++++ SOURCE MATERIAL

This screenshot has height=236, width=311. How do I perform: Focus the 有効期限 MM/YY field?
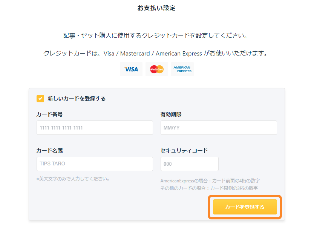219,128
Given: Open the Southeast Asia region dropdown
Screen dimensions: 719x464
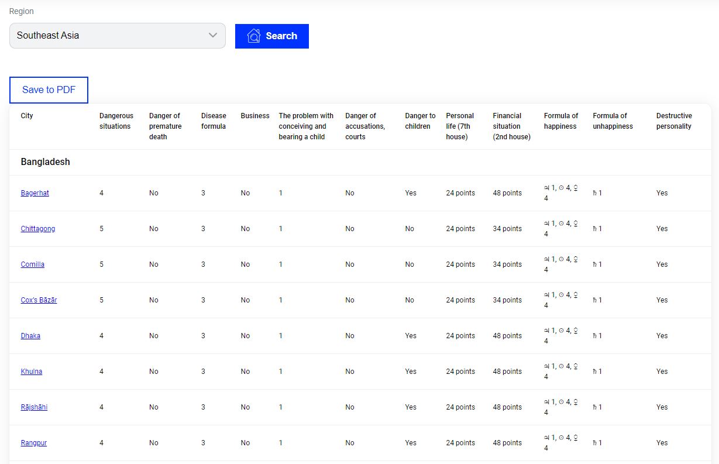Looking at the screenshot, I should click(x=117, y=36).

++++++++

EXERCISE GOAL — Set down the material once more, exactly, with the pictures omitted.

EXPECTED OUTPUT —
This screenshot has height=236, width=311. How do I perform: Focus the 有効期限 MM/YY field?
219,128
Given: Open the Southeast Asia region dropdown
Screen dimensions: 719x464
Looking at the screenshot, I should click(x=117, y=36).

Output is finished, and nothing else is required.